Yes! This would work and be very helpful.

Just to clarify: the idea was that the meta.type TS hint would stay as is, i.e., just string, cause we can't type every variant, such as Tuple(String, String) etc.

These could actually be typed out via template string literals

In the case of Tuple it could be something like this:

type TupleMember = 'String' | 'Number'; // This is just for example and would clearly need many more members
type Tuple = `Tuple(${TupleMember}, ${TupleMember})`;

I think the helper proposed by @slvrtrn is actually more helpful and easier to implement/maintain than templating out the strings for every possibility.
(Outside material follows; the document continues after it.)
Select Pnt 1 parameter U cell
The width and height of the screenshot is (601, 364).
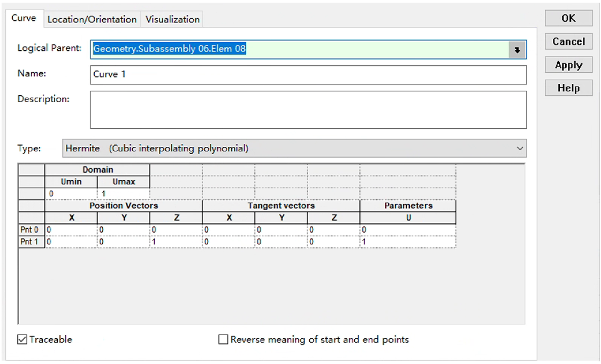click(x=408, y=242)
However, I think it is worth sharing this pattern still in case there is ever value to be had from generating the strings of all possible meta types.

Edit to share a screenshot of what this evaluates out to:

image
tylersayshi commented 3 months ago

If a middle ground is desirable; you could type out just the outer part of the type and use string inside:

type Tuple = `Tuple(${string}, ${string})`;

const aTuple: Tuple = 'Tuple(Foo, Bar)';

I think this could be really useful for checking the top level type, then disregarding the problem with depth for this field.

I think in most cases, just being able to check if meta.type === 'String' or meta.type.includes('Tuple(') is sufficient for the formatting I can think of with showing those values on a UI.